There you have it... a few weeks. I guess I gave myself plenty of margin when I said by the end of this year?

They already have seating for seven.

C J said...

Those seats would never be approved by NASA, because they're blue. No spacecraft has ever flown with blue seats, so there would need to be extensive testing, including a few unmanned certification flights. :)

Of course, if we';re not following NASA rules and just want to get crew to ISS, three of those seats could be put in a cargo Dragon (adapting a cargo dragon for a crew of three is far easier than for a crew of seven). Then, add a few lithium hydroxide canisters plus some O2 bottles, plus rig some zip lines from the strongback for emergency egress, and you've got a bare-bones ability to send crew to ISS. Time? The Dragon scheduled to go up Friday would not need a launch delay.

To do it better would entail an off-the-shelf simple life support (the hard parts, thermal and pressurization, are already there, so all you really need are lithium hydroxide for CO2 scrubbing and an O2 source). Plus, some software changes to allow crew laptops to use the existing interface ports in Dragon to access flight control. Oh, and a controller... a computer joystick would work just fine.
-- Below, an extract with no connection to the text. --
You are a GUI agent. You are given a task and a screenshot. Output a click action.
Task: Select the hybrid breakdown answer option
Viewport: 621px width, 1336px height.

Launch abort? Cargo Dragon already has the ability, with a few minor software changes, to abort once past significant air resistance; shut down the F9 engines and pull away using the existing Draco thrusters. Also, Dragon, unlike Shuttle, has no black zones on the ascent profile, so may well survive a LV breakup. So, it's already a lot more capable than Shuttle regarding abort scenarios.

There's only one major technical issue, but it';s a big one, as it would make surviving the six hour trip to ISS impossible; cargo Dragon has no means of heating water, and thus, no way to make coffee. Fixing that issue might take a while...

ken_anthony said...

Ah the coffee issue rears its ugly head again. Damned it! It's a nasty plot by the tea drinkers I say.

Note that certification flight are a perfect example of rules for thee but not for me.

Anywhere you look, you will find a nanny.

Larry J said...

According to, they did several Mercury launch escape system tests including some Little Joe flights. Not all of them were successful.

The Little Joe II used for Apollo tests wasn't very successful. Perhaps that's why NASA wants SpaceX to waste an entire Falcon 9 - it's cheaper than trying to develop a dedicated test vehicle. Even carrying a fully fueled second stage is no big deal. How much would it cost to send up a dummy second stage properly ballasted to simulate the real thing?

ken_anthony said...

Just two flight tests and the abort system will be operational. A small price to pay I guess (from a billionaires perspective... I think a nickel is real money.)